SOURCE.

The CPS is committed to the proper care and treatment of witnesses.

The prosecution has discretion about the selection of prosecution witnesses.

The principles governing which witnesses the prosecution should call at trial are different for the Crown Court and the magistrates' court depending upon the type of case.


The Crown Court

The principles for the calling of prosecution witnesses are set out in R v Russell-Jones [1995] Cr App Rep 538 (Archbold 4-275) and are set out below:

  • The prosecution must have at court those witnesses whose statements have been served on the defence and upon whom the prosecution intend to rely on evidence if the defence want those witnesses to attend;;
  • The prosecution have a discretion whether to call and examine a witness or to call and tender them for cross examination;
  • This discretion is fettered; the prosecutor has a duty to act in the interests of justice so as to promote a fair trial;
  • The prosecution ought normally to call or offer to call the witnesses who give direct evidence of the primary facts of the case unless there is good reason to regard the witness's evidence as unworthy of belief;
  • It is for the prosecution to decide which witnesses give direct evidence of the primary facts of the case and which are marginal;
  • The prosecutor is the primary judge of whether a witness is unworthy of belief. The fact that a witness gives an account at variance with a larger number of other witnesses and one which is less favourable to the prosecution case does not necessarily affect the witness's credibility.

Where witness statements have been served on the defence as unused material, the prosecution are not under any duty to call the makers of those statements as witnesses (R v Richardson, 98 Cr.App.R. 174 CA).

The Crown Court retains a power to issue a witness summons of its own motion should it need to do so (Archbold, 8-3c).

The judge has the power to call a witness who has not been called by either the prosecution or the defence, and without the consent of either, if it is necessary in the interests of justice. This power should be exercised rarely (Archbold, 4-345).

The Magistrates' Court

The principles for the calling of prosecution witnesses are set out in R v Haringey Justices, ex p. DPP [1996] QB 351; (Stone's Justices' Manual 1-642).

  • The same general principles apply in the magistrates' court as in the Crown Court;
  • In summary only cases the prosecution have an unfettered discretion as to which witnesses to call until the case has been opened, irrespective of the service of statements by way of advance information;
  • In either way cases the prosecution's discretion becomes fettered once statements have been served as advance information.
  • The service of section 9 statements arguably fetters the prosecution's discretion in both summary and either way cases

Where a fettered discretion not to call a witness is exercised, the prosecution has a duty to ensure that the witness attends court. However, the prosecutor cannot be compelled to call such a witness.

TASK LIST.
A) From the guidance on calling prosecution witnesses, return the stretch from "Where a fettered" through "such a witness.".
B) List every court case cited by name in the guidance on calling prosecution witnesses.

LISTING.

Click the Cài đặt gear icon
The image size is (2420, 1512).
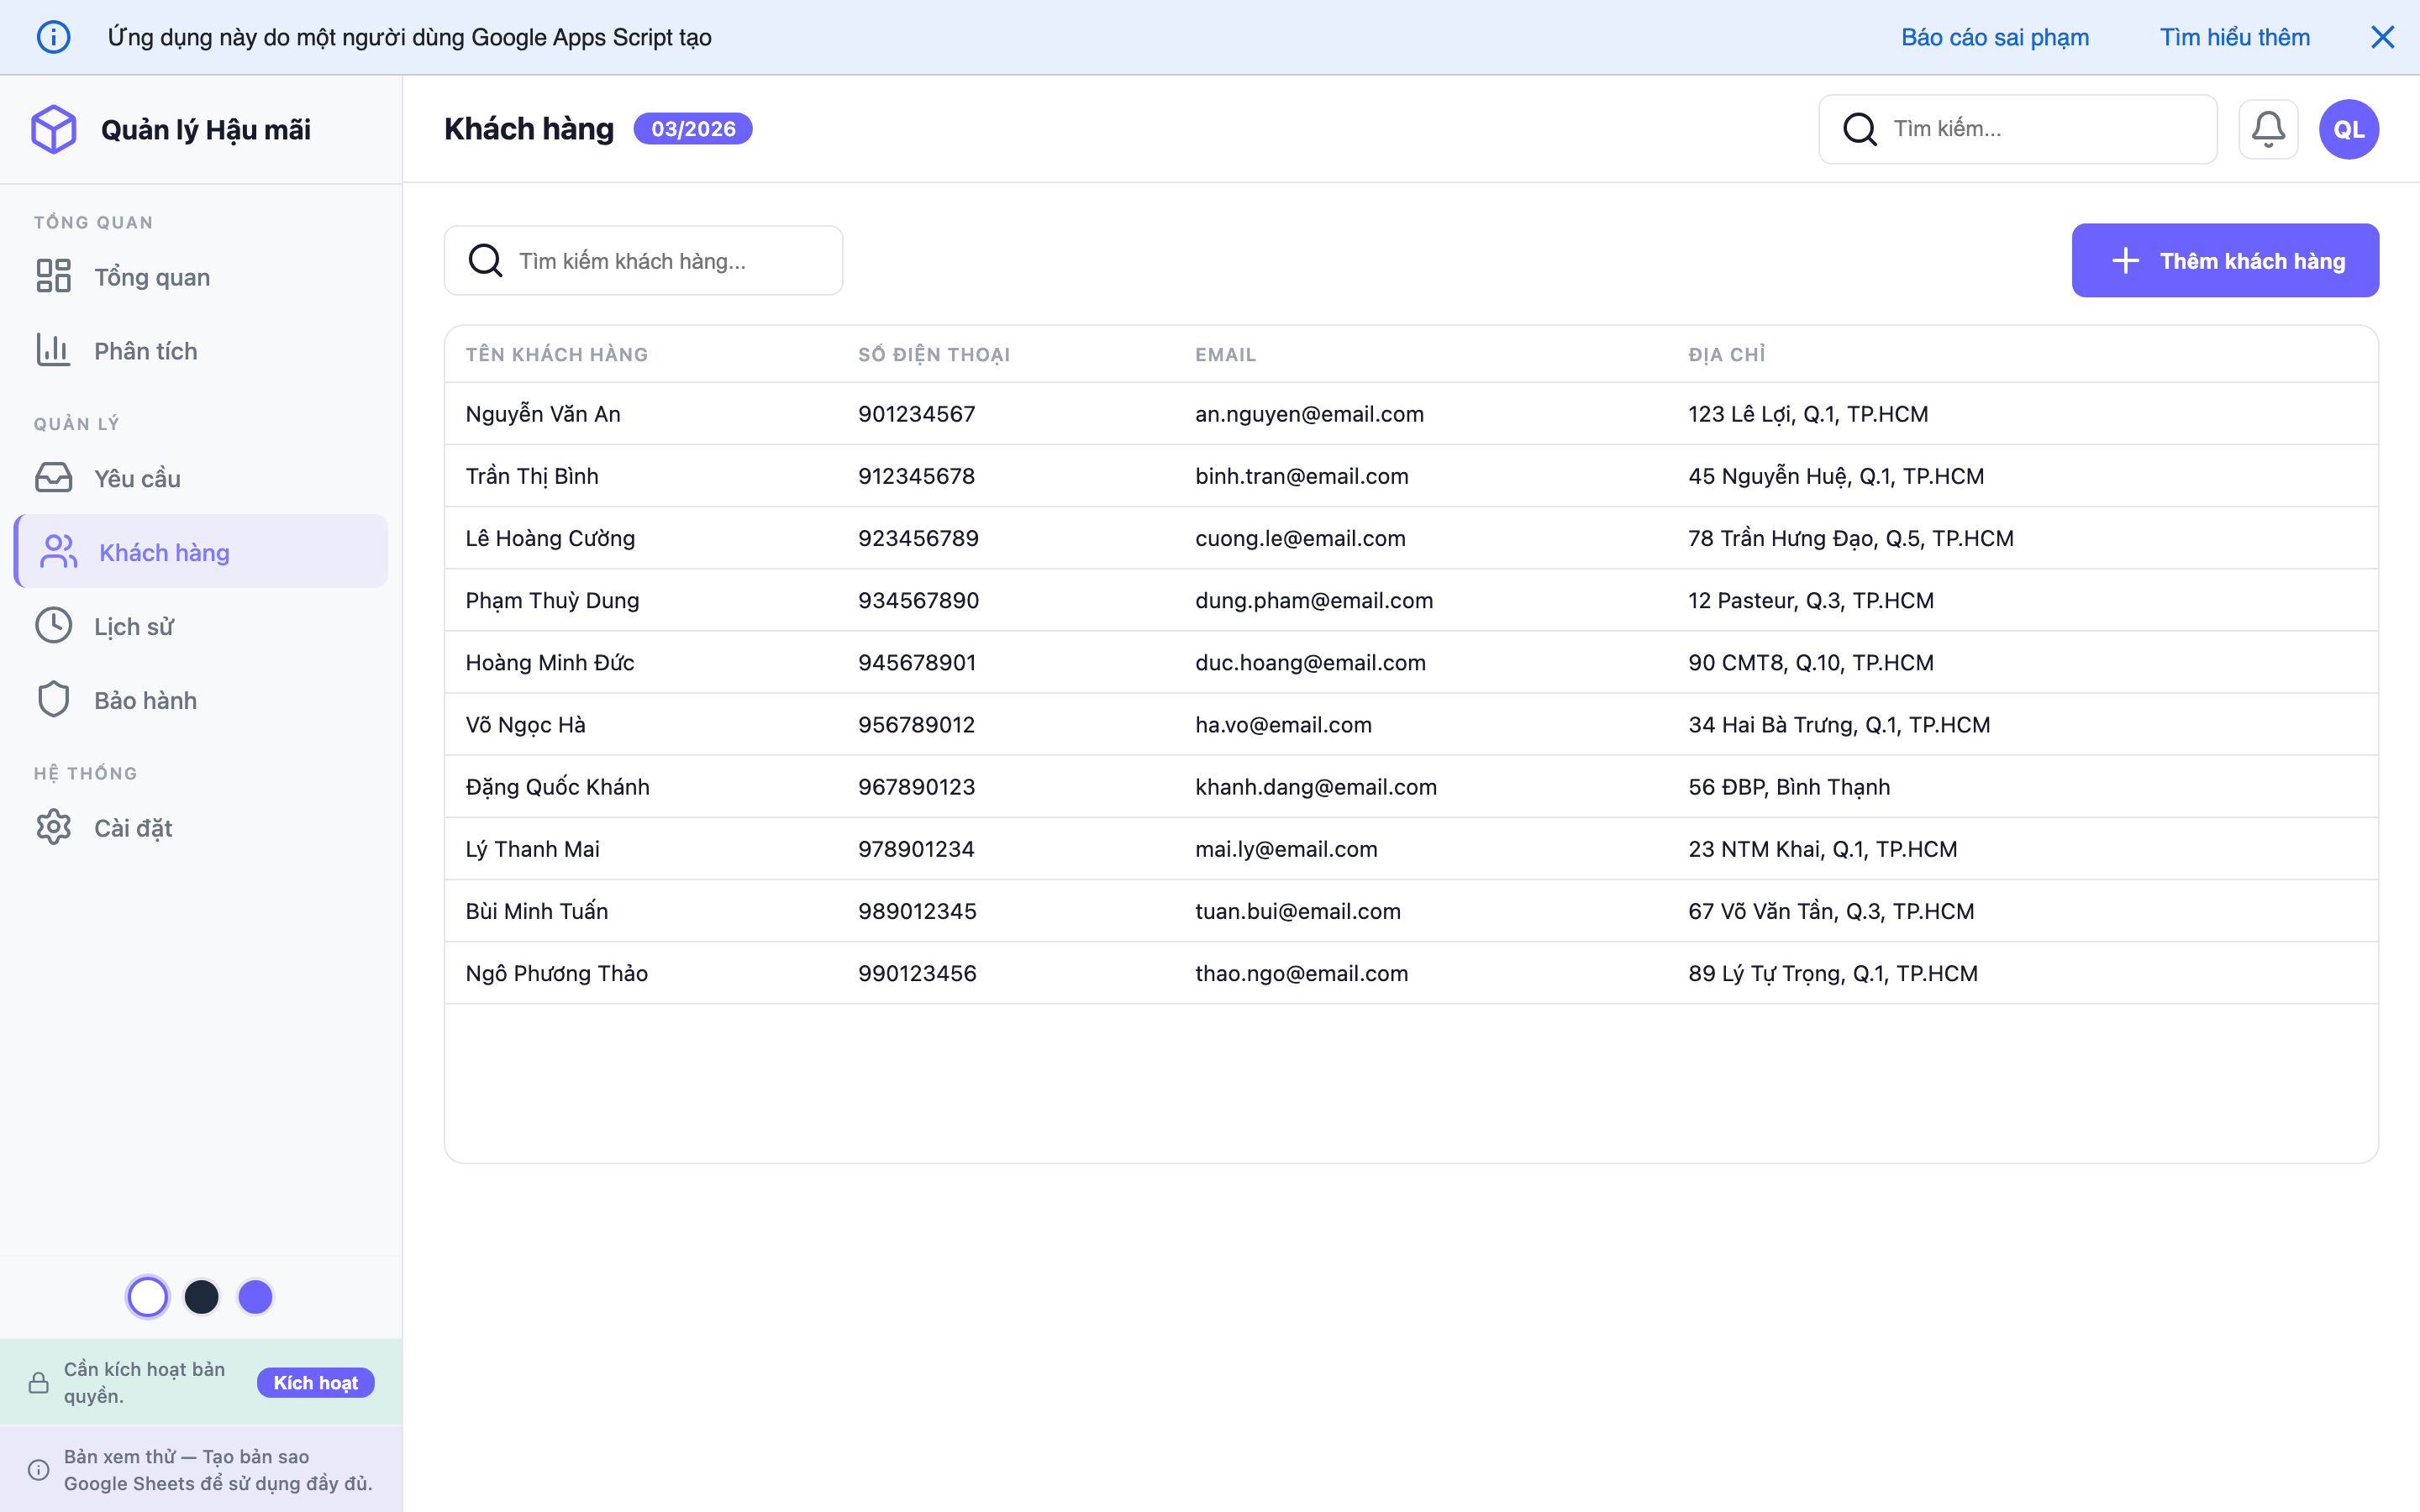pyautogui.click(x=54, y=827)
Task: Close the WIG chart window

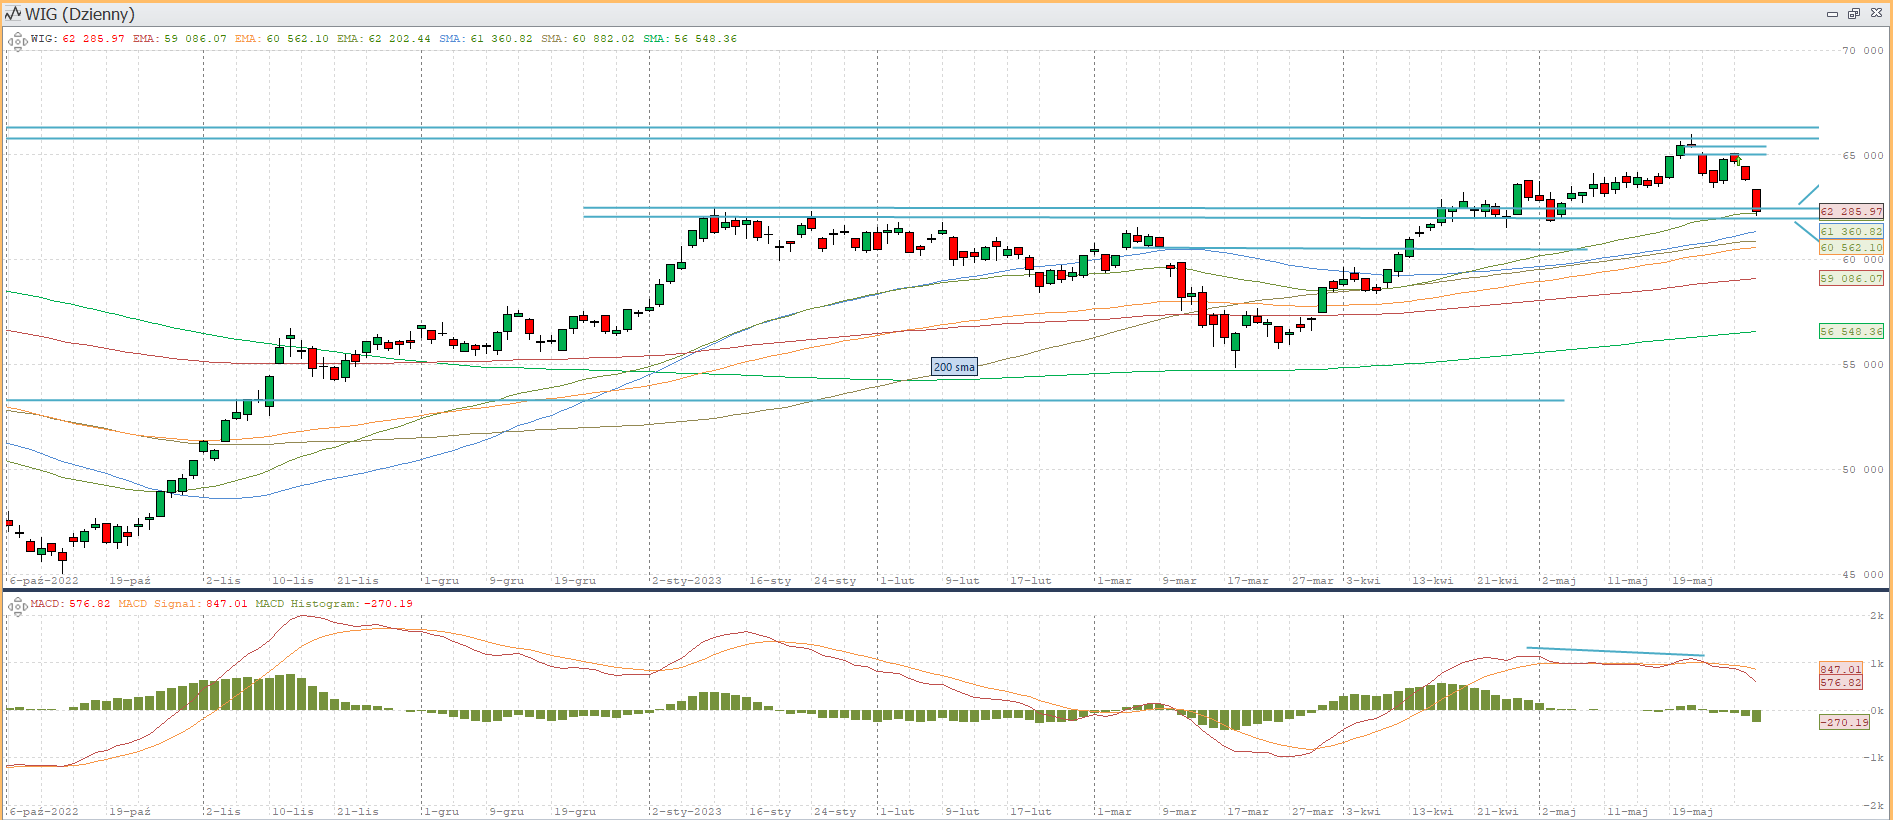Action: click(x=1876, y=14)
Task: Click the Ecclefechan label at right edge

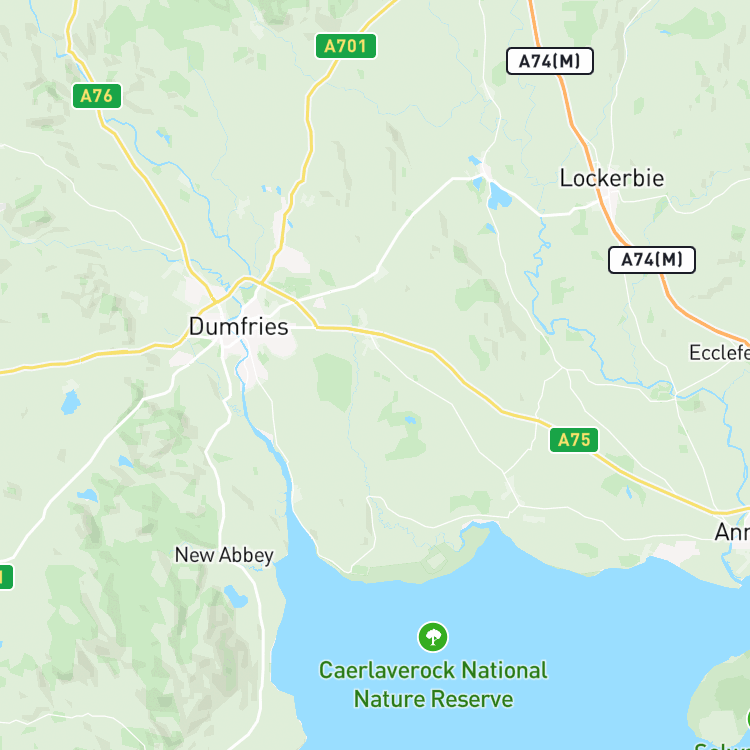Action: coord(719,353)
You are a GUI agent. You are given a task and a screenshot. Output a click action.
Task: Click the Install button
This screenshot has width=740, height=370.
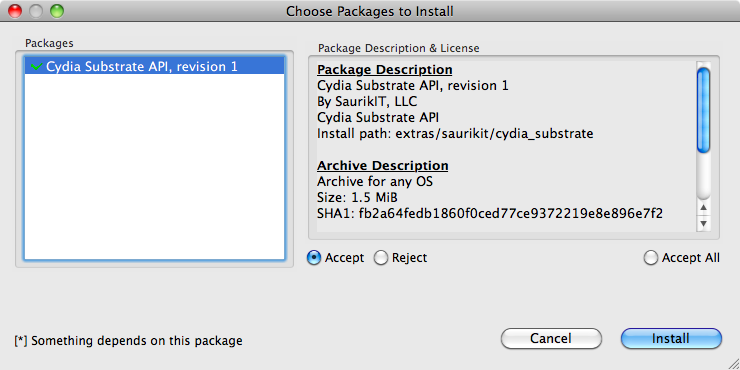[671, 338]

SOLUTIONS TO EACH TASK.
A)
Where a fettered discretion not to call a witness is exercised, the prosecution has a duty to ensure that the witness attends court. However, the prosecutor cannot be compelled to call such a witness.

B)
R v Russell-Jones [1995] Cr App Rep 538
R v Richardson, 98 Cr.App.R. 174 CA
R v Haringey Justices, ex p. DPP [1996] QB 351